Can you provide the source code of your application or is it closed source ?
If yes, can you compile you application with clang sanitizers? That would definitely help to detect where exactly invalid memory is read.
Edit: Apparently you can only do the sanitizer thing on Linux, but can you try it anyway to see, in case it just happens to run by chance on Linux
I'm attempting to do so now, but I'm running into a wall: lldb is borked, to update it I need tot update XCode (oh joy), which in turn requires an OS update...
And when I tried to install gdb, brew basically told me the same thing for once.
At the very least it'll be a few hours in order to get all that done, as OS X is not particularly speedy when doing major upgrades in my experience.
That's assuming it all goes well of course, and I'm not particularly trusting of Apple's competency regarding OS X stability, especially the last few years.
I'll post an update when I have it all sorted out.
@roflcopter The license is proprietary, but additional context wouldn't help anyway since it's all 100% safe code. Segfaults should be impossible.
Besides that though, I don't see how clang's sanitizers can help with rust code? Aren't those kinds of analyses rather PL-specific?
That reminds me: stack overflows are one common source of segfaults in safe code, as the part of the rust runtime which detects them and translates them into aborts is not yet bullet-proof.
A debugger backtrace would tell you immediately if that is the issue, but if that is not available, another way is to adjust your OS' stack size limit and check if it affects program behaviour (not sure how that is done on OSX).
Beyond that, well, since a segfault is a thin abstraction of a CPU fault, it can mean many other things: invalid instructions (e.g. use of a vector instruction set which is inappropriate for the host machine), memory safety bug in some other code that you are indirectly using...
Good idea! In fact, I think this may have been a critical insight in understanding issue.
I went back to rustc 1.25.0-nightly (616b66dca 2018-02-02) and added the various now-stablish feature attributes back in.
Then I compiled again, and bingo, my REPL works as it should.
I think that from this we can conclude it's a rustc issue.
But I don't have enough information to even submit a bug report. What exactly is going wrong here? Why do newer rustc versions cause segfaults at all on OS X? And why does it manifest only then?

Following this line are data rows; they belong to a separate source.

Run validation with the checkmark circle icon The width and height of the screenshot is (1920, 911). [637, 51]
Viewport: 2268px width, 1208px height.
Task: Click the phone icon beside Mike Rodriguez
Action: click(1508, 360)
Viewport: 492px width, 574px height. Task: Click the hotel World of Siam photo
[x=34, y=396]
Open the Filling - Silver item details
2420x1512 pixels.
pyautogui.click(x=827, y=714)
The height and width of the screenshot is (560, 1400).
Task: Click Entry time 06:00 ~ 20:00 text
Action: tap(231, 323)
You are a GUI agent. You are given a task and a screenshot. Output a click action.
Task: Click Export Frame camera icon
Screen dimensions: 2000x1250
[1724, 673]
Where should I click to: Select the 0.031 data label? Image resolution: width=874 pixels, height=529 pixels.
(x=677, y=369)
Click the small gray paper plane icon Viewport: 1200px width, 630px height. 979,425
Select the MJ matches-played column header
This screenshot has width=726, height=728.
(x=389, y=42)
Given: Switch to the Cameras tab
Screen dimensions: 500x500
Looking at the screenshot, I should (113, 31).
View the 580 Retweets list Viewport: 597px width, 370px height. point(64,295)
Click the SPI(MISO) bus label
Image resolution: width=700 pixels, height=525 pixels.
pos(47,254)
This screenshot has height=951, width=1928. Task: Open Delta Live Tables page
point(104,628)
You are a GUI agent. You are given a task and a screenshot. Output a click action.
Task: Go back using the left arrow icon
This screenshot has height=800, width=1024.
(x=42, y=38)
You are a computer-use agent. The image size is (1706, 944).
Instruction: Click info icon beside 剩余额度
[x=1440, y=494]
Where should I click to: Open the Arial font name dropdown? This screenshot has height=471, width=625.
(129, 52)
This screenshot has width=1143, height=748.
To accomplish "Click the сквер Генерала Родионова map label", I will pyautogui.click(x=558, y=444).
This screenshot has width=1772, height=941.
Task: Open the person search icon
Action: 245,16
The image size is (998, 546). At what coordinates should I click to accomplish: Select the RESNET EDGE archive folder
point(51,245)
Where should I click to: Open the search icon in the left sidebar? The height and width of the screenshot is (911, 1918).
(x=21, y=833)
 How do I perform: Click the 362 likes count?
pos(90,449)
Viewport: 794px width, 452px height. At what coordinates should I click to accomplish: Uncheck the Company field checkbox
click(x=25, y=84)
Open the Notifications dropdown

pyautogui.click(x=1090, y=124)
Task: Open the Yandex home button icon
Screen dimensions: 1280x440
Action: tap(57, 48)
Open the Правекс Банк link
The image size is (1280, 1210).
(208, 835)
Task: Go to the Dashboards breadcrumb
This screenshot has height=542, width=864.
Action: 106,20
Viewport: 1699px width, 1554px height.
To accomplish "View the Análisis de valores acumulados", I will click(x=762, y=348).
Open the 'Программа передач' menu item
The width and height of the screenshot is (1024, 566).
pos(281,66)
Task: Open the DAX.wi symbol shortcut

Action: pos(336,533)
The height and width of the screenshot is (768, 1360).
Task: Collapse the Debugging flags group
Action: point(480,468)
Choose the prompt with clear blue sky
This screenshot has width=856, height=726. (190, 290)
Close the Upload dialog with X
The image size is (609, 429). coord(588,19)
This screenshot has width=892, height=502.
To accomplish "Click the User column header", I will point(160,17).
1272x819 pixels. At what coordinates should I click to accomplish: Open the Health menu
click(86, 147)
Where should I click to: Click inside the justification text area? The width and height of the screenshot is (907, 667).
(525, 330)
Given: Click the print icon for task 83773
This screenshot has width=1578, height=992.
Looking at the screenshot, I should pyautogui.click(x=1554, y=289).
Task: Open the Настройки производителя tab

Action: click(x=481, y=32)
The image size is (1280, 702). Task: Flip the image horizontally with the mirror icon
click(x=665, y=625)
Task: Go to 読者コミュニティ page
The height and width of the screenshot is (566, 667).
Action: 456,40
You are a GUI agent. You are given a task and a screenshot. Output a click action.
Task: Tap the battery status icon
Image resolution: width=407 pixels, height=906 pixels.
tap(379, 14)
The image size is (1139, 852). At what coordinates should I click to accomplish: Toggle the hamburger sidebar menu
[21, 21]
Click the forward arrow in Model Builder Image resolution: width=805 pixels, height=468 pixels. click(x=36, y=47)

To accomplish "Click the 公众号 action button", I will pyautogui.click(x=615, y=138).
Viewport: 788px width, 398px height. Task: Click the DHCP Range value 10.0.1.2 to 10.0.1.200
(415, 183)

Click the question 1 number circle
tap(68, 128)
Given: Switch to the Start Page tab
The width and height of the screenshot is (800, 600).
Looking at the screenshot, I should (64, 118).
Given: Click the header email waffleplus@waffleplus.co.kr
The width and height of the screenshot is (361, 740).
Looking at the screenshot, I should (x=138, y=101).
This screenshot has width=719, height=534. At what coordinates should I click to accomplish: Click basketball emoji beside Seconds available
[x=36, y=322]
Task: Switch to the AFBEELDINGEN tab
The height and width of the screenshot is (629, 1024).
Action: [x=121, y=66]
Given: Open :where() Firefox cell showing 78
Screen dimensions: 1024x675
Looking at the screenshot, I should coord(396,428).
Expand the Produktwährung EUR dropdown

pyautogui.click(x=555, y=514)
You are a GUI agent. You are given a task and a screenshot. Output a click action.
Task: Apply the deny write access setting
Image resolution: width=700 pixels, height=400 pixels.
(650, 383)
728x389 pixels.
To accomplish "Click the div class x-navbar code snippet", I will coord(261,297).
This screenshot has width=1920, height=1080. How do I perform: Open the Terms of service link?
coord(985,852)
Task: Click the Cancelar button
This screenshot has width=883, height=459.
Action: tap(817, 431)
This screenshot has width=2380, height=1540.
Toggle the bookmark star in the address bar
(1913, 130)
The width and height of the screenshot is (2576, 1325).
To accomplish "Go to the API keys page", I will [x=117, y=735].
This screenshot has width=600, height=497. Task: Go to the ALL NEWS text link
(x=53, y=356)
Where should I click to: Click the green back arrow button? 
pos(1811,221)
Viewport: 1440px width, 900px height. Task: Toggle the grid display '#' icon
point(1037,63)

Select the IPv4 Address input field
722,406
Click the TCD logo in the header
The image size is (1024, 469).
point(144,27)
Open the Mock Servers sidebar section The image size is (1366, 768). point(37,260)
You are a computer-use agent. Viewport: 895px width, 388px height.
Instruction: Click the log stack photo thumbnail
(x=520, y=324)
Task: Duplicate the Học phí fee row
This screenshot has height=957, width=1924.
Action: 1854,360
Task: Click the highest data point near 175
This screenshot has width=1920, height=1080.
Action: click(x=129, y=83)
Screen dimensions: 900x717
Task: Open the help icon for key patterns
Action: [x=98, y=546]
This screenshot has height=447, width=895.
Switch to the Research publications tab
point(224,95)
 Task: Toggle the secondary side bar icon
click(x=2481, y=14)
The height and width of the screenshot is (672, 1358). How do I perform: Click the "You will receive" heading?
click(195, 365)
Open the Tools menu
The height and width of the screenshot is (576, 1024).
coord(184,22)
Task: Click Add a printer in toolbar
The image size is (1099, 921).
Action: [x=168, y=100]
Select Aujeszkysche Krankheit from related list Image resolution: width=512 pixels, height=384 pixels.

In order to gain more information, I'd like to do something like a bisect install for the range of rustc versions between 2018-02-02 and now. Is anything like that available in rustup?
There is a utility called rust-bisect that automates some of the process.
Honestly, I myself just do it manually and call rustup override set nightly-YYYY-MM-DD && cargo run with different dates. Unless your project takes forever to build, it's not that tedious, and I'm there to catch anything unexpected (like a "failure" for the wrong reason).
Well, that was eerie -- seeing that date (2018-03-15) reminded me of when I tracked down what was, ultimately not a bug in rustc. It was, ultimately, a bug it the winit crate. Perhaps it's also related to the ! type?
The crate in the issue by palango uses dyld, a library that provides a neat way to load a dynamic library. My crate has no need for this feature at the moment.
It also manages to produce a backtrace, something my binary doesn't do when it segfaults.
My crate doesn't use !, at least not directly.
My crate doesn't use any unsafe code directly.
The Cargo.lock of my crate hasn't changed during e.g. the bisection I performed earlier.
FTR, other than point 5 I do not know which of these differences are significant and which are not.
Given the list above, if this issue turns out not to be a rustc bug then the segfault would very likely originate in a (transient) dependency of my crate. And in that case, I would look at the regex crate again (see one of my earlier posts).